Lürzer's Archive Vol. 3-2019 is out now, and just in time for the Cannes Lions Festival, held between June 17th and June 21st. As always, I won't be attending, I have written about my purely personal reasons for not going before, but there will be a delegation of Lürzer's Archive consisting of "super agents" Charlotte Bufler and HP Albrecht to represent us and Lürzer's Archive also has a booth at the Palais des Festivals et des Congrès where you might be able to pick up recent issues of the magazine and our 200 Best books.
I did, however, manage to travel to London recently to look at the exhibition of award-winning work at this year's D&AD (Design & Art Directors Club), which for me – even after all these years – is perhaps still the most serious and prestigious awards show the ad industry has to offer. I mostly go there to find that most of the awarded print work has been showcased in the pages of Lürzer’s Archive magazine over the past year.
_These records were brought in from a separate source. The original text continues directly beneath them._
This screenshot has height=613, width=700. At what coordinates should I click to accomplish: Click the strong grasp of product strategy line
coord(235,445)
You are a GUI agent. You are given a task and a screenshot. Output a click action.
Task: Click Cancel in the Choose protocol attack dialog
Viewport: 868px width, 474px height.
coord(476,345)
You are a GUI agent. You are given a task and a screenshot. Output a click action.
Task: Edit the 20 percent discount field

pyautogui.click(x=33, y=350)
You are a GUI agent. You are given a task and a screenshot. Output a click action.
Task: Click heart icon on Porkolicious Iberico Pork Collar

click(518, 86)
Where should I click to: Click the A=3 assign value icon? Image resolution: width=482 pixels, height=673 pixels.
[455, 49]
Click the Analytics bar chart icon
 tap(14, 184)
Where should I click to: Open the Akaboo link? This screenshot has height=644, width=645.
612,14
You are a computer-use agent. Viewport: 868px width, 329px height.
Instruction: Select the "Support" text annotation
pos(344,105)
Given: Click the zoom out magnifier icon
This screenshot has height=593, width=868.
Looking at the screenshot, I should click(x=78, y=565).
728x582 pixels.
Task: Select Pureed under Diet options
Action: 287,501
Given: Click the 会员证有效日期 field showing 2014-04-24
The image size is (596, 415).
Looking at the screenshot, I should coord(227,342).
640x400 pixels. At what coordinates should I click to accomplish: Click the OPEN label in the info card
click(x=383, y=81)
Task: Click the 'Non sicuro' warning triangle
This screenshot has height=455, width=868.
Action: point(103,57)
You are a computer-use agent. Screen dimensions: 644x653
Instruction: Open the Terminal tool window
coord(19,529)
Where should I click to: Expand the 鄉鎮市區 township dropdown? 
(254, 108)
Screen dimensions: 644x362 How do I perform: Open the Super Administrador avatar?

There are, however, always just a few things that I see for the first time – and which I definitely believe should be in the magazine.
Unfortunately, due to a rather forbidding deadline for this issue (a result of D&AD having been a week later than usual this year while Cannes Lions are a week early), the little creative gems I have been able to discover there won’t make it into this issue and will have to wait until Vol. 4-19. That said, there will still be a lot of work featured in this current issue, print campaigns and films that will no doubt score big at Cannes next week.
What strikes me most about Vol, 3-2019 is the clear dominance of Latin American – and particularly Brazilian – print campaigns. The amazing visual creativity of Brazilian advertising, most especially print, has of course been obvious for many years – twenty at least, I would say. In the meantime, however, great “Brazilian” creativity no longer just comes from the country itself but originates with the numerous Brazilian creatives who are now working all over the world – in the US, the UK, or in places as far afield as Spain, Dubai, etc. Kate Brown, our invaluable and much cherished contact for the UK, recently forwarded me an article from British advertising weekly, Campaign headlined “Everyone needs a Brazilian: the South American creative invasion,” which goes all the way back to venerated agency founder Washington Olivetto of W/Brasil, who moved to London two years ago. That city has long been a destination for ambitious South American talent, but there is now a new wave of creative leaders from the continent that has taken the helm at agencies in the UK. Examples interviewed in the Campaign article include Ana and Hermeti Balarin of Mother, and Andre (Didi) Laurentino, CCO of Ogilvy UK, as well as Guillermo Vega, CCO of Saatchi & Saatchi, London. This creative surge from South America does not, of course, come as a surprise to us here at Archive, and neither should it to you, our readers since we have been following it in these pages for many years. In this issue alone, you will find 13 print campaigns from Brazil, nine from Colombia, four apiece from Argentina and Puerto Rico, two from Ecuador, and one from Chile. This adds up to a total of 33 print campaigns from Latin America, out of a total of 103 in all in this issue.
Leading the pack in terms of print advertising for Vol. 3-19 is, however, the US, which managed to land one more – i.e. 14 – than Brazil. As for the 54 film campaigns featured here, the highest-ranking country is the UK with 14 (TV and online), followed by the US with nine, and then, trailing at some distance, France with five. The interview for this issue was conducted by Lürzer’s Archive’s aforementioned “Special Agent” Charlotte Bufler, who talked to Susan Credle, Global CCO at FCB, under the headline “Negative energy exhausts me.”
The curator of our Digital section, meanwhile, is Björn Stahl, ECD/CCO and member of the board at INGO, a Stockholm agency created by an internationally unique merger between Grey and Ogilvy. The title of this interview: “Six months is a lifetime in our business.” I hope you will enjoy – and be inspired by – the work showcased on the pages that follow.
I'm certain that there will be a lot for you to discover in our new issue (and I haven't even said anything about its brilliant cover shot for Harley-Davidson by the great and amazingly prolific Ale Burset, who I interviewed in our previous issue, Vol. 2-19.